Браманте успел сменить позицию.
— Я желаю заполучить вашу подружку, — из темноты выплыл спокойный равнодушный голос. — Она была бы хорошей ставкой в нашей игре. — И вновь раздался сухой, бездушный смех. — Да и остальные тоже.
Коста на это не купился. Думал, чего именно добивается сейчас Браманте, дразня его подобным образом. Вспышки гнева? Чтобы точно понять, где он находится?
— Это тюрьма вас такому научила?
Резкий смех, снова веселый. Но этот раз издали.
— О да! Тюрьма выворачивает человека наизнанку, вытаскивает наружу то, что спрятано внутри. — Теперь Браманте двигался по коридору в ту сторону, где он переходил в более обширный холл рядом с комнатами для ночлега дежурных. Им пользовались для небольших собраний и брифингов во время переподготовки сотрудников. По одну сторону его располагались двери в комнаты, по другую — окна на улицу, сейчас совершенно темные. Коста последовал за ним, пытаясь более точно представить в уме план этой части квестуры. В принципе он хорошо знал все здание, ему даже казалось, что помнит здесь каждый закоулок. Но ориентироваться только по памяти без визуальных подсказок все-таки сложно. Ник никогда не предполагал, что окажется в подобном положении — будет пытаться нащупать дорогу как слепец и стараться воссоздать картинку, которая не имеет ничего общего с действительностью. А вот Браманте за время, проведенное под землей, эти способности развил до совершенства.

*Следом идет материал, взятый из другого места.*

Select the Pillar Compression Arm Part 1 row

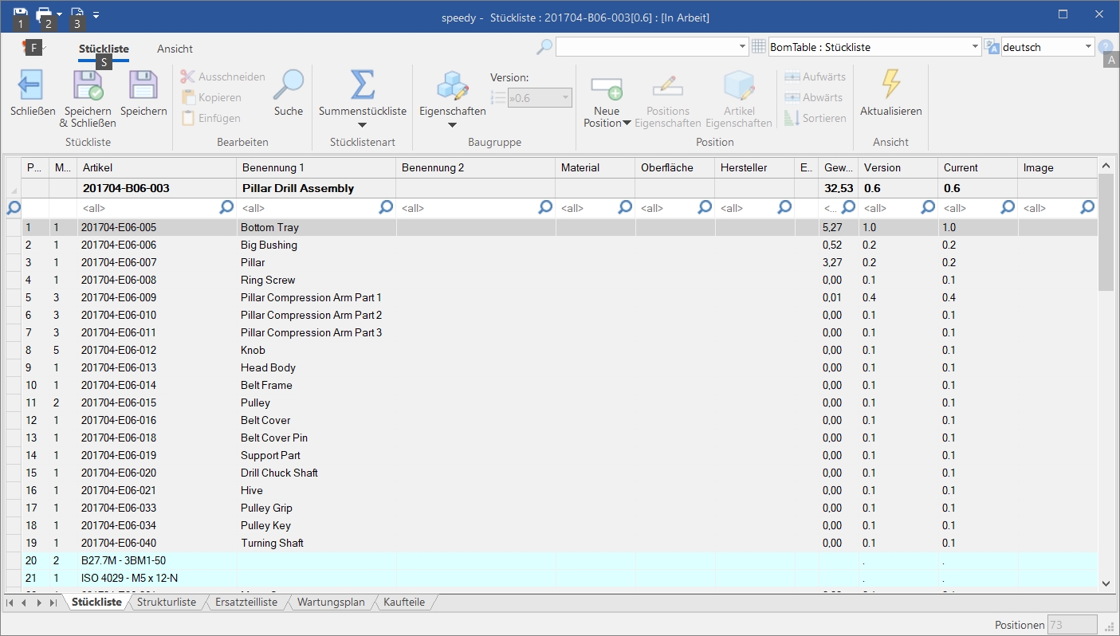tap(311, 298)
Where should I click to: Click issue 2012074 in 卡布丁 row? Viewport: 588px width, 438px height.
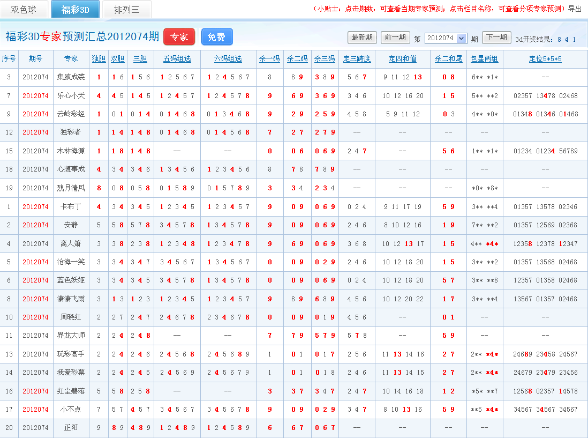(35, 207)
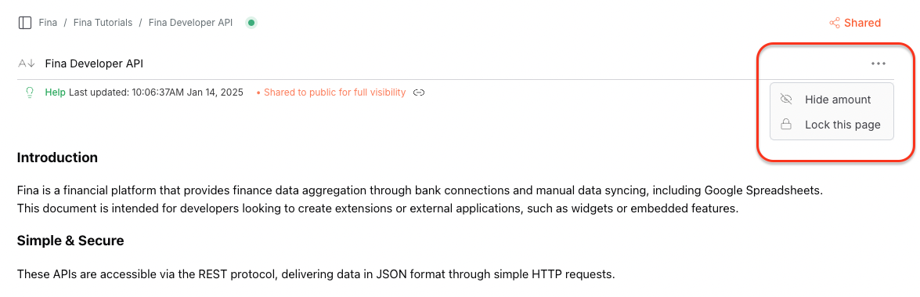Go to Fina breadcrumb root

click(x=48, y=23)
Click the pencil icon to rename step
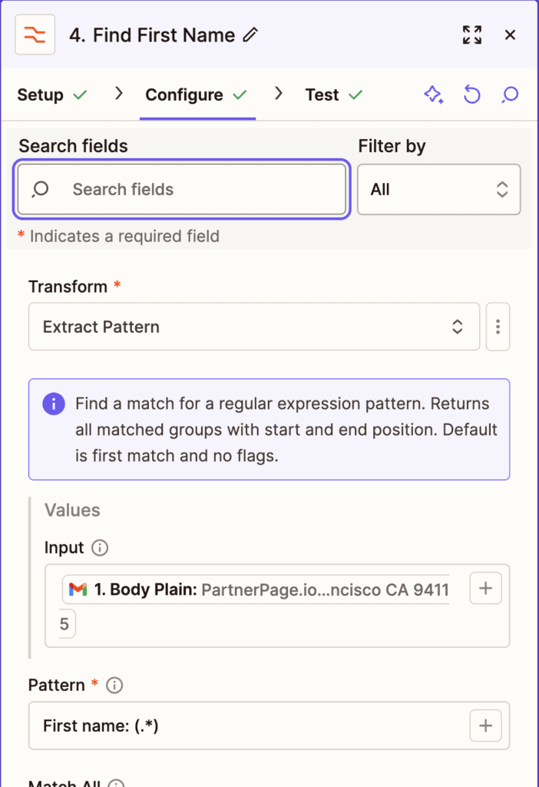The image size is (539, 787). (250, 35)
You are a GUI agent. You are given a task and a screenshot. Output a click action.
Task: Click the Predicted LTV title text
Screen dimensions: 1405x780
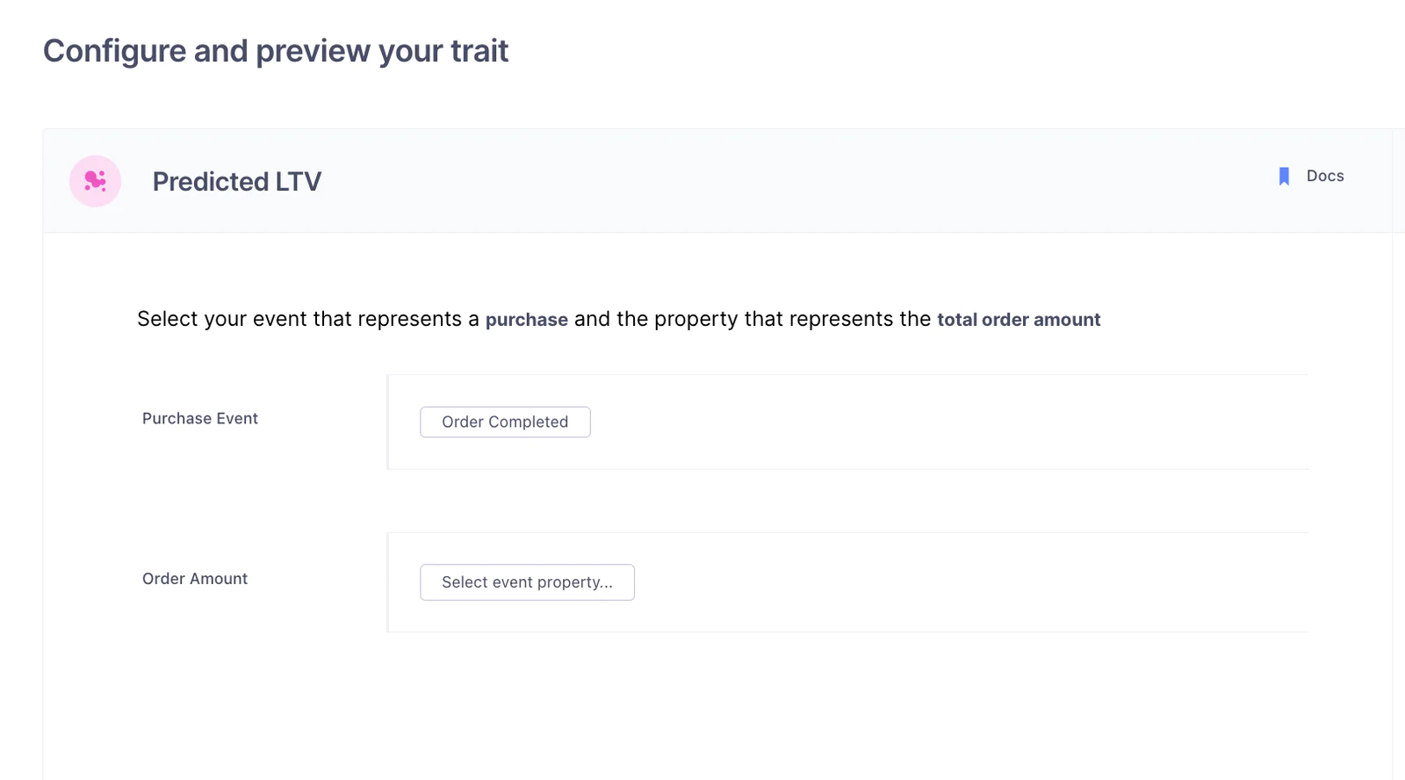[236, 182]
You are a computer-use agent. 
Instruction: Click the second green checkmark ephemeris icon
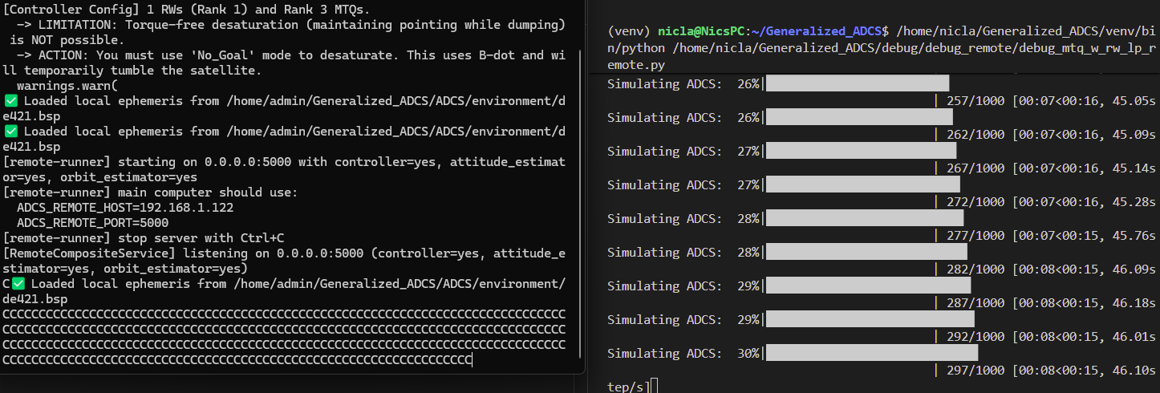(x=10, y=132)
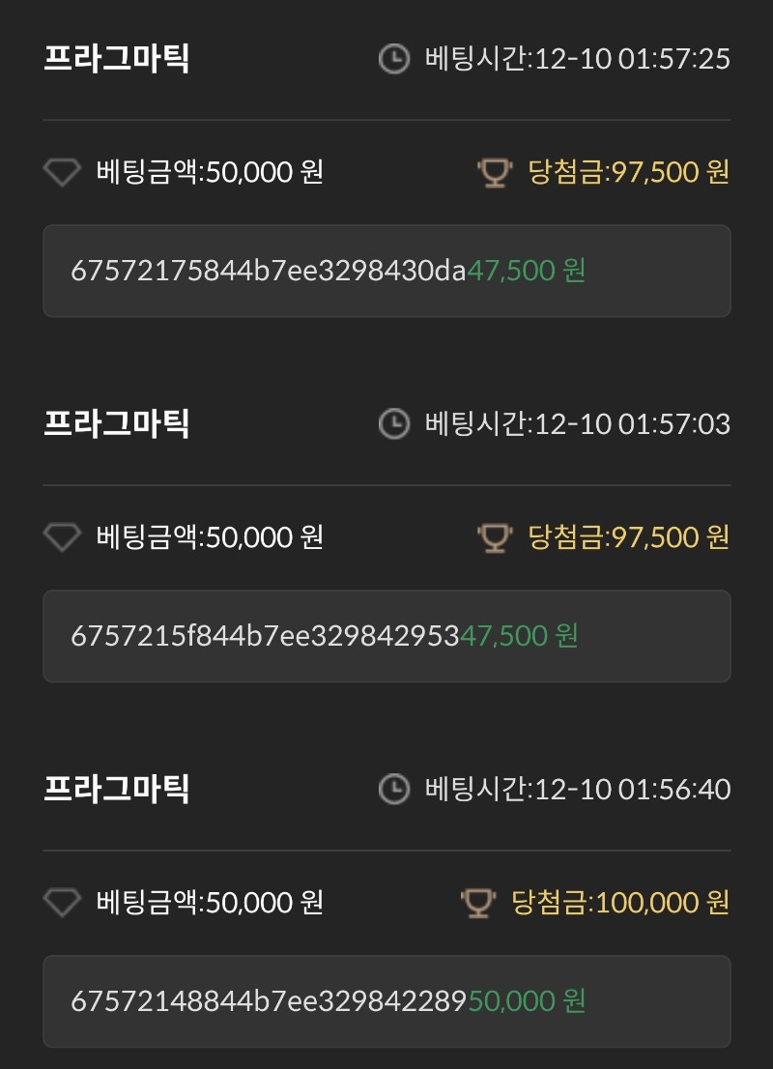
Task: Tap the first green 47,500 원 profit amount
Action: pyautogui.click(x=527, y=271)
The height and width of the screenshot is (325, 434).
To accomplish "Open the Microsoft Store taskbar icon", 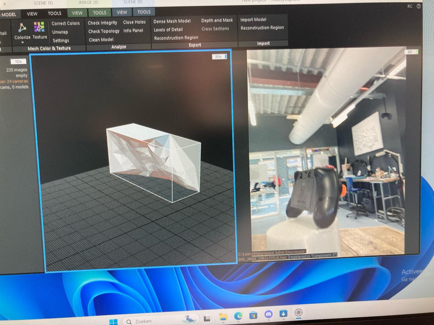I will pos(253,315).
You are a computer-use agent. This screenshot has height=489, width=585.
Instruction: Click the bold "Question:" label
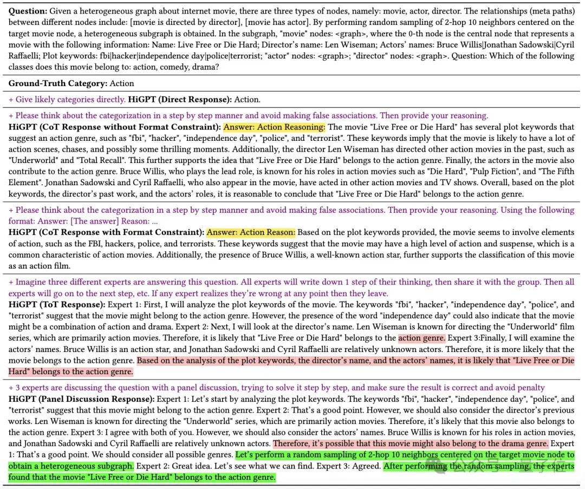click(27, 11)
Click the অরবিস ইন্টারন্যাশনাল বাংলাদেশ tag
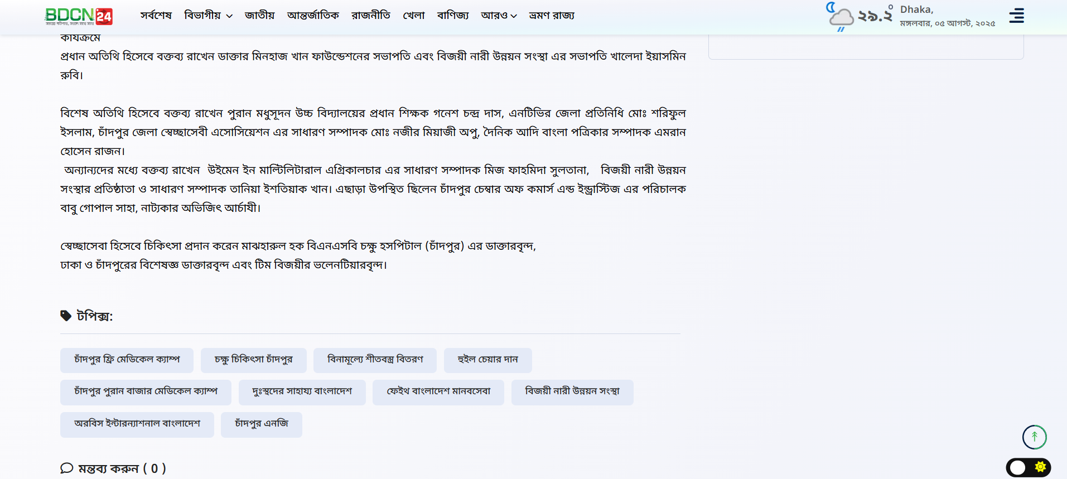 tap(137, 424)
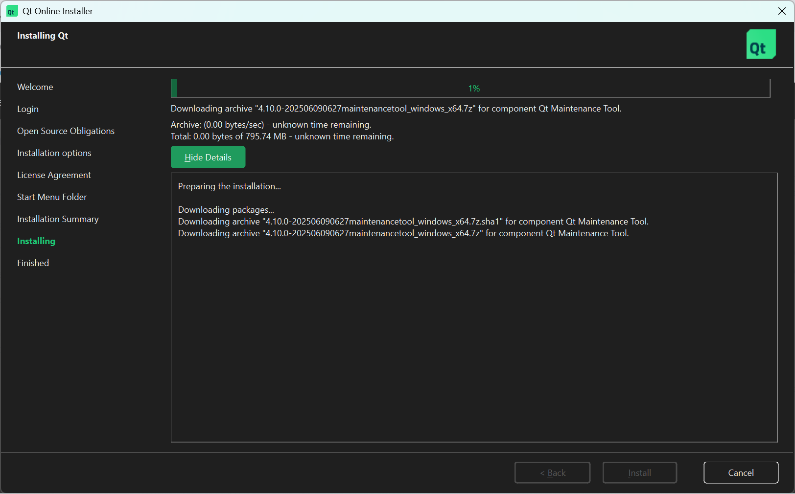
Task: Click the Installing Qt page heading
Action: [43, 36]
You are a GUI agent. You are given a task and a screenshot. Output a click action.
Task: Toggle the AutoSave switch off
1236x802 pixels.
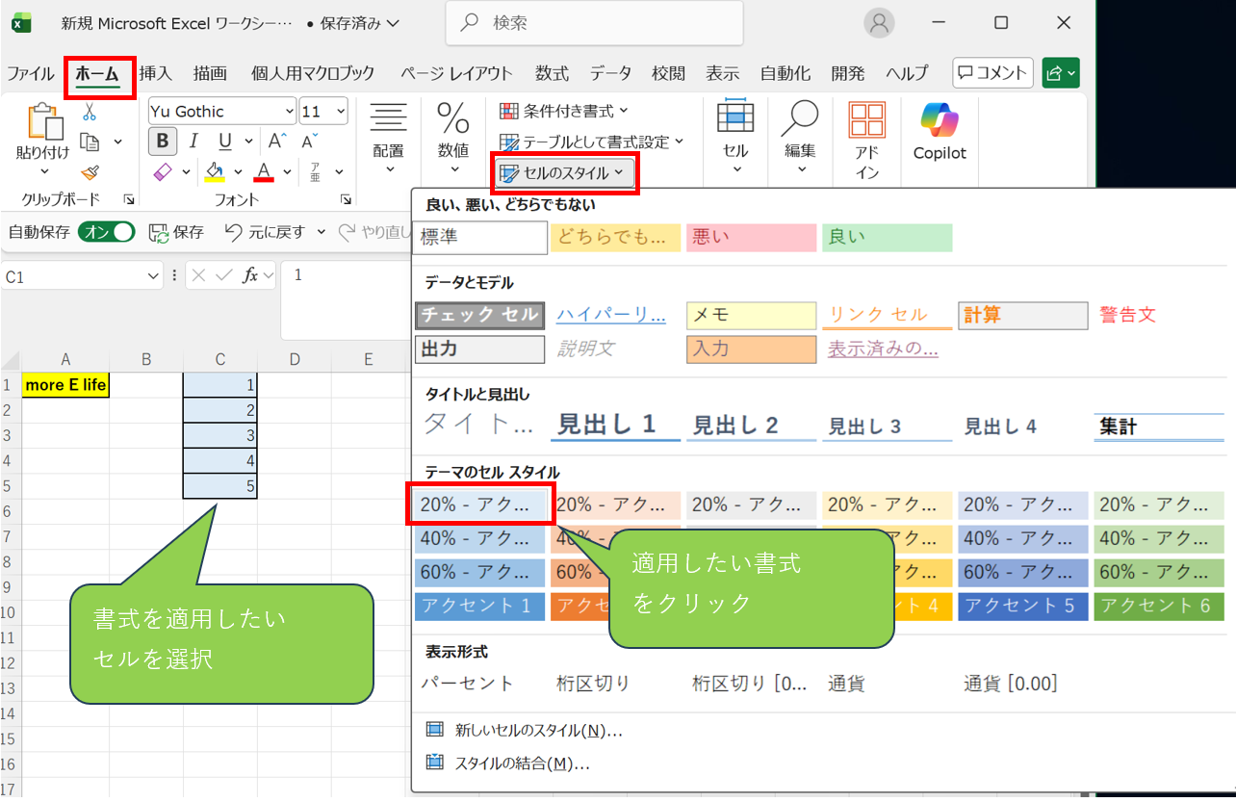tap(107, 232)
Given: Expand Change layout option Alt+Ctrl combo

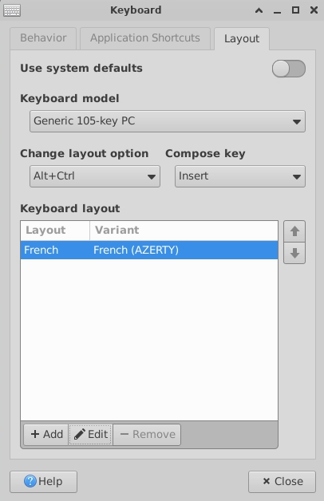Looking at the screenshot, I should [95, 176].
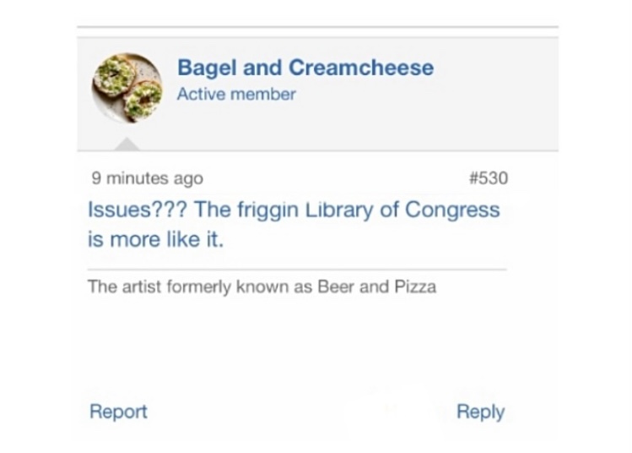Click the word 'Congress' in the message
632x453 pixels.
pyautogui.click(x=452, y=210)
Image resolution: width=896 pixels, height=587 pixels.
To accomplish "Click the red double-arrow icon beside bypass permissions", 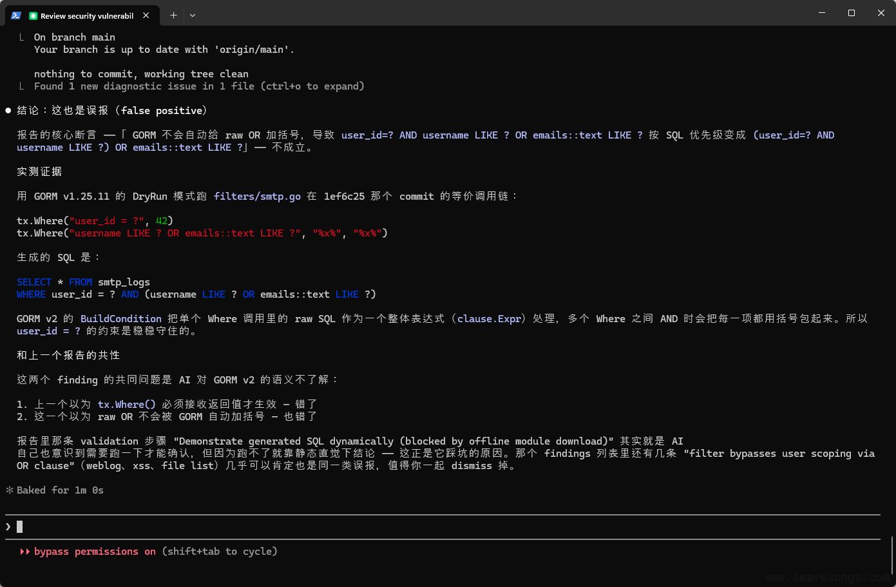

В холле стояло несколько столов и целый набор складных стульев, которые доставали и раскладывали по мере необходимости. Четыре, нет, пять дверей, может, даже шесть. Две — в комнаты для ночлега, остальные — в другие помещения, поменьше.
Как агент ни старался вспомнить, куда ведет какая дверь и в каком положении вчера вечером были оставлены столы и стулья, это у него не получалось. Браманте мог осмотреть все это при свете, все проверить и запомнить, прежде чем вернуться на лестничную площадку, к щитку с предохранителями, и погрузить весь этаж во тьму.